Item coordinate data
■ ■ ■ ■ ■
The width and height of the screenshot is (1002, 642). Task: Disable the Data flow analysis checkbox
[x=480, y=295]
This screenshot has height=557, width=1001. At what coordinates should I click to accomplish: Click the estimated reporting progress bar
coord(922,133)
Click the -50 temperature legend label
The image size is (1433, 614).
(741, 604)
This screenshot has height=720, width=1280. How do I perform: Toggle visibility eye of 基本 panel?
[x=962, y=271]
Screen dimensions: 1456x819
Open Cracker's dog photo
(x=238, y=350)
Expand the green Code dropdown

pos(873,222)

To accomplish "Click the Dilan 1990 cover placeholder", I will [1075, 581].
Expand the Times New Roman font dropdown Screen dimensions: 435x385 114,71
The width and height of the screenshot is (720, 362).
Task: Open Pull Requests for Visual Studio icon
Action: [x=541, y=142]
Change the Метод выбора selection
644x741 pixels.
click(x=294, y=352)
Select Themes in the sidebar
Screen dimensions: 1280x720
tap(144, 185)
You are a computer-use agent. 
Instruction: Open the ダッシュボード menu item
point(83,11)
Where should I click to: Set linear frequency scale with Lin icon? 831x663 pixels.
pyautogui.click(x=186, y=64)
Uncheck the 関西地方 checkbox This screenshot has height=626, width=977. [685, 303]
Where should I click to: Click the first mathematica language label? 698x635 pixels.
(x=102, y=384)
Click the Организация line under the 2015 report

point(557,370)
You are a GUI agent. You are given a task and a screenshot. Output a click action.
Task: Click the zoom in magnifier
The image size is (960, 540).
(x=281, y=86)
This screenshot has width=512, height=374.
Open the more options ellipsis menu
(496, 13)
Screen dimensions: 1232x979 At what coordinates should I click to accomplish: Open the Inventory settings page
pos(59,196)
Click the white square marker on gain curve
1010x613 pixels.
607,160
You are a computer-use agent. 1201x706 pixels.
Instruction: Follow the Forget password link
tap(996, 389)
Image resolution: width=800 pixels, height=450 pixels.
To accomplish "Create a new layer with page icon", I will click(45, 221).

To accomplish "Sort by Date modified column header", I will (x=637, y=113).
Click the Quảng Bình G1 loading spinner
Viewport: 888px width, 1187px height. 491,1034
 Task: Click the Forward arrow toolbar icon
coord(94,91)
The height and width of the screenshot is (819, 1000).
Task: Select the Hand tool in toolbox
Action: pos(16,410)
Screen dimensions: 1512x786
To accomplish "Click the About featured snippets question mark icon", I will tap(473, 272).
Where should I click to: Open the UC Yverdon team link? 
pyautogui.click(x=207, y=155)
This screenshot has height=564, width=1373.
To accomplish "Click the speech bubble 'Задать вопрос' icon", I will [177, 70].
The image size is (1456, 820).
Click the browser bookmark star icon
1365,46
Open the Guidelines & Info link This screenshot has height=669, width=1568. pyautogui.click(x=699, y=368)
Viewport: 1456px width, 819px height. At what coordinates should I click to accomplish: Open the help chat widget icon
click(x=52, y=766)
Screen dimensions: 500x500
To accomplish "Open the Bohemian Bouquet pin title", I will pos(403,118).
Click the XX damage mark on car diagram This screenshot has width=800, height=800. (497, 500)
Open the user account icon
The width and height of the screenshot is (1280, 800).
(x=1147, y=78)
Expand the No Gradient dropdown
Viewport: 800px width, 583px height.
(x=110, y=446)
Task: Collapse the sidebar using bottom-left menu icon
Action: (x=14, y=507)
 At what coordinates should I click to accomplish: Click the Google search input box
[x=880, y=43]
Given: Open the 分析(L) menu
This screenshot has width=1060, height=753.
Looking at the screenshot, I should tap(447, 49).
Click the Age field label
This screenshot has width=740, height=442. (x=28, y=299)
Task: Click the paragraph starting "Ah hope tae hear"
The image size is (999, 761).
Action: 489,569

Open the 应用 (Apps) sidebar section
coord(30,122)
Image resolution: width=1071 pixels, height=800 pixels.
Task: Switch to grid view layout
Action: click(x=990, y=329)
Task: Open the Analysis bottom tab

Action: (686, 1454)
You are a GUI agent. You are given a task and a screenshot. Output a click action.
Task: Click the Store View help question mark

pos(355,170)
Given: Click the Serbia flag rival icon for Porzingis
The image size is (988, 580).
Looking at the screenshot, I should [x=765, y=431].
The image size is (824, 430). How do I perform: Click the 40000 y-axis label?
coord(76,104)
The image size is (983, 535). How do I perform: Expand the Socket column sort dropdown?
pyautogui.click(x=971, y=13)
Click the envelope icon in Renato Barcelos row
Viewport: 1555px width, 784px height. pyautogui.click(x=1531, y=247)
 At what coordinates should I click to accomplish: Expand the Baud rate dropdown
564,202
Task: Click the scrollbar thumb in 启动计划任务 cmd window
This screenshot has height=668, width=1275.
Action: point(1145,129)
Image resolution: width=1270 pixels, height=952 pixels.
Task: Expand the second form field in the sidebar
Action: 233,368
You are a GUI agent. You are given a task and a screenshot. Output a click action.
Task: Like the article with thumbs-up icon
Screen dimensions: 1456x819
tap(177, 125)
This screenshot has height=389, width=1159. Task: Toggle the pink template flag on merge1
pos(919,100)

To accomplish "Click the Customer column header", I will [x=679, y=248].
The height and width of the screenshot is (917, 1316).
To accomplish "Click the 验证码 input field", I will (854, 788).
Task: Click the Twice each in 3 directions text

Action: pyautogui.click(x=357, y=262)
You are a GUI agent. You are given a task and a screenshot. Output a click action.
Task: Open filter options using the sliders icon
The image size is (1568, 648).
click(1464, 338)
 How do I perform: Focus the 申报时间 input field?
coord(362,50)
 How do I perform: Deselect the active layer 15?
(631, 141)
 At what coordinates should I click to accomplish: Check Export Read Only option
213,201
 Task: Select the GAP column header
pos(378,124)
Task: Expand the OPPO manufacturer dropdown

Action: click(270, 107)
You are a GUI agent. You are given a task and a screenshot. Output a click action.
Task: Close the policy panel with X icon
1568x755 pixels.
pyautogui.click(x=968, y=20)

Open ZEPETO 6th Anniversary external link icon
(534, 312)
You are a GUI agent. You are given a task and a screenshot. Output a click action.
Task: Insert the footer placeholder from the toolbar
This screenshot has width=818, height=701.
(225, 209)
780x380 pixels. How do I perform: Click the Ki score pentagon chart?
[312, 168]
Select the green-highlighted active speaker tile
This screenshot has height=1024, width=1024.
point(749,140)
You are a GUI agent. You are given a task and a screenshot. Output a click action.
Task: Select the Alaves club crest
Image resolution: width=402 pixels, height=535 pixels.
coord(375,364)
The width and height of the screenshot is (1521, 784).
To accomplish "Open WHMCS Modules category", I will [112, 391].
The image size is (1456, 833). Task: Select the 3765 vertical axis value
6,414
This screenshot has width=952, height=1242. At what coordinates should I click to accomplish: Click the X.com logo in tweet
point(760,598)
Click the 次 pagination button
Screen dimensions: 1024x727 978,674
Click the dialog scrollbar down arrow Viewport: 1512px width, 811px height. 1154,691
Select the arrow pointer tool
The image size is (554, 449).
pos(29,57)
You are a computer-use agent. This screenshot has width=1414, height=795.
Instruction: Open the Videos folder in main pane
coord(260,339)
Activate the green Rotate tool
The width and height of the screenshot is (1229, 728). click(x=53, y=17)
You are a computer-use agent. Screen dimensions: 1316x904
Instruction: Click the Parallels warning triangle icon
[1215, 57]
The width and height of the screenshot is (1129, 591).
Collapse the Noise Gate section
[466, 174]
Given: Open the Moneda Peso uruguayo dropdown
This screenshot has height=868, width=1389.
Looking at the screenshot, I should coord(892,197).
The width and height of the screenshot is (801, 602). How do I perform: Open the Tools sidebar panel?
■ ■ ■ ■ ■
Exercise brief:
Copy out every one of the lines above, keeping each character unchanged.

Correct output:
The width and height of the screenshot is (1002, 642). Task: Disable the Data flow analysis checkbox
[x=480, y=295]
This screenshot has height=557, width=1001. At what coordinates should I click to accomplish: Click the estimated reporting progress bar
coord(922,133)
Click the -50 temperature legend label
The image size is (1433, 614).
(741, 604)
This screenshot has height=720, width=1280. How do I perform: Toggle visibility eye of 基本 panel?
[x=962, y=271]
Screen dimensions: 1456x819
Open Cracker's dog photo
(x=238, y=350)
Expand the green Code dropdown

pos(873,222)

To accomplish "Click the Dilan 1990 cover placeholder", I will [1075, 581].
Expand the Times New Roman font dropdown Screen dimensions: 435x385 114,71
The width and height of the screenshot is (720, 362).
Task: Open Pull Requests for Visual Studio icon
Action: [x=541, y=142]
Change the Метод выбора selection
644x741 pixels.
click(x=294, y=352)
Select Themes in the sidebar
Screen dimensions: 1280x720
tap(144, 185)
You are a computer-use agent. 
Instruction: Open the ダッシュボード menu item
point(83,11)
Where should I click to: Set linear frequency scale with Lin icon? 831x663 pixels.
pyautogui.click(x=186, y=64)
Uncheck the 関西地方 checkbox This screenshot has height=626, width=977. [685, 303]
Where should I click to: Click the first mathematica language label? 698x635 pixels.
(x=102, y=384)
Click the Организация line under the 2015 report

point(557,370)
You are a GUI agent. You are given a task and a screenshot. Output a click action.
Task: Click the zoom in magnifier
The image size is (960, 540).
(x=281, y=86)
This screenshot has width=512, height=374.
Open the more options ellipsis menu
(496, 13)
Screen dimensions: 1232x979 At what coordinates should I click to accomplish: Open the Inventory settings page
pos(59,196)
Click the white square marker on gain curve
1010x613 pixels.
607,160
You are a computer-use agent. 1201x706 pixels.
Instruction: Follow the Forget password link
tap(996, 389)
Image resolution: width=800 pixels, height=450 pixels.
To accomplish "Create a new layer with page icon", I will click(45, 221).

To accomplish "Sort by Date modified column header", I will (x=637, y=113).
Click the Quảng Bình G1 loading spinner
Viewport: 888px width, 1187px height. 491,1034
 Task: Click the Forward arrow toolbar icon
coord(94,91)
The height and width of the screenshot is (819, 1000).
Task: Select the Hand tool in toolbox
Action: pos(16,410)
Screen dimensions: 1512x786
To accomplish "Click the About featured snippets question mark icon", I will tap(473, 272).
Where should I click to: Open the UC Yverdon team link? 
pyautogui.click(x=207, y=155)
This screenshot has height=564, width=1373.
To accomplish "Click the speech bubble 'Задать вопрос' icon", I will [177, 70].
The image size is (1456, 820).
Click the browser bookmark star icon
1365,46
Open the Guidelines & Info link This screenshot has height=669, width=1568. pyautogui.click(x=699, y=368)
Viewport: 1456px width, 819px height. At what coordinates should I click to accomplish: Open the help chat widget icon
click(x=52, y=766)
Screen dimensions: 500x500
To accomplish "Open the Bohemian Bouquet pin title", I will pos(403,118).
Click the XX damage mark on car diagram This screenshot has width=800, height=800. (497, 500)
Open the user account icon
The width and height of the screenshot is (1280, 800).
(x=1147, y=78)
Expand the No Gradient dropdown
Viewport: 800px width, 583px height.
(x=110, y=446)
Task: Collapse the sidebar using bottom-left menu icon
Action: (x=14, y=507)
 At what coordinates should I click to accomplish: Click the Google search input box
[x=880, y=43]
Given: Open the 分析(L) menu
This screenshot has width=1060, height=753.
Looking at the screenshot, I should tap(447, 49).
Click the Age field label
This screenshot has width=740, height=442. (x=28, y=299)
Task: Click the paragraph starting "Ah hope tae hear"
The image size is (999, 761).
Action: 489,569

Open the 应用 (Apps) sidebar section
coord(30,122)
Image resolution: width=1071 pixels, height=800 pixels.
Task: Switch to grid view layout
Action: click(x=990, y=329)
Task: Open the Analysis bottom tab

Action: (686, 1454)
You are a GUI agent. You are given a task and a screenshot. Output a click action.
Task: Click the Store View help question mark

pos(355,170)
Given: Click the Serbia flag rival icon for Porzingis
The image size is (988, 580).
Looking at the screenshot, I should [x=765, y=431].
The image size is (824, 430). How do I perform: Click the 40000 y-axis label?
coord(76,104)
The image size is (983, 535). How do I perform: Expand the Socket column sort dropdown?
pyautogui.click(x=971, y=13)
Click the envelope icon in Renato Barcelos row
Viewport: 1555px width, 784px height. pyautogui.click(x=1531, y=247)
 At what coordinates should I click to accomplish: Expand the Baud rate dropdown
564,202
Task: Click the scrollbar thumb in 启动计划任务 cmd window
This screenshot has height=668, width=1275.
Action: point(1145,129)
Image resolution: width=1270 pixels, height=952 pixels.
Task: Expand the second form field in the sidebar
Action: 233,368
You are a GUI agent. You are given a task and a screenshot. Output a click action.
Task: Like the article with thumbs-up icon
Screen dimensions: 1456x819
tap(177, 125)
This screenshot has height=389, width=1159. Task: Toggle the pink template flag on merge1
pos(919,100)

To accomplish "Click the Customer column header", I will [x=679, y=248].
The height and width of the screenshot is (917, 1316).
To accomplish "Click the 验证码 input field", I will (854, 788).
Task: Click the Twice each in 3 directions text

Action: pyautogui.click(x=357, y=262)
You are a GUI agent. You are given a task and a screenshot. Output a click action.
Task: Open filter options using the sliders icon
The image size is (1568, 648).
click(1464, 338)
 How do I perform: Focus the 申报时间 input field?
coord(362,50)
 How do I perform: Deselect the active layer 15?
(631, 141)
 At what coordinates should I click to accomplish: Check Export Read Only option
213,201
 Task: Select the GAP column header
pos(378,124)
Task: Expand the OPPO manufacturer dropdown

Action: click(270, 107)
You are a GUI agent. You are given a task and a screenshot. Output a click action.
Task: Close the policy panel with X icon
1568x755 pixels.
pyautogui.click(x=968, y=20)

Open ZEPETO 6th Anniversary external link icon
(534, 312)
You are a GUI agent. You are given a task and a screenshot. Output a click action.
Task: Insert the footer placeholder from the toolbar
This screenshot has width=818, height=701.
(225, 209)
780x380 pixels. How do I perform: Click the Ki score pentagon chart?
[312, 168]
Select the green-highlighted active speaker tile
This screenshot has height=1024, width=1024.
point(749,140)
You are a GUI agent. You are given a task and a screenshot. Output a click action.
Task: Select the Alaves club crest
Image resolution: width=402 pixels, height=535 pixels.
coord(375,364)
The width and height of the screenshot is (1521, 784).
To accomplish "Open WHMCS Modules category", I will [112, 391].
The image size is (1456, 833). Task: Select the 3765 vertical axis value
6,414
This screenshot has width=952, height=1242. At what coordinates should I click to accomplish: Click the X.com logo in tweet
point(760,598)
Click the 次 pagination button
Screen dimensions: 1024x727 978,674
Click the dialog scrollbar down arrow Viewport: 1512px width, 811px height. 1154,691
Select the arrow pointer tool
The image size is (554, 449).
pos(29,57)
You are a computer-use agent. This screenshot has width=1414, height=795.
Instruction: Open the Videos folder in main pane
coord(260,339)
Activate the green Rotate tool
The width and height of the screenshot is (1229, 728). click(x=53, y=17)
You are a computer-use agent. Screen dimensions: 1316x904
Instruction: Click the Parallels warning triangle icon
[1215, 57]
The width and height of the screenshot is (1129, 591).
Collapse the Noise Gate section
[466, 174]
Given: Open the Moneda Peso uruguayo dropdown
This screenshot has height=868, width=1389.
Looking at the screenshot, I should coord(892,197).
The width and height of the screenshot is (801, 602). How do I perform: Open the Tools sidebar panel?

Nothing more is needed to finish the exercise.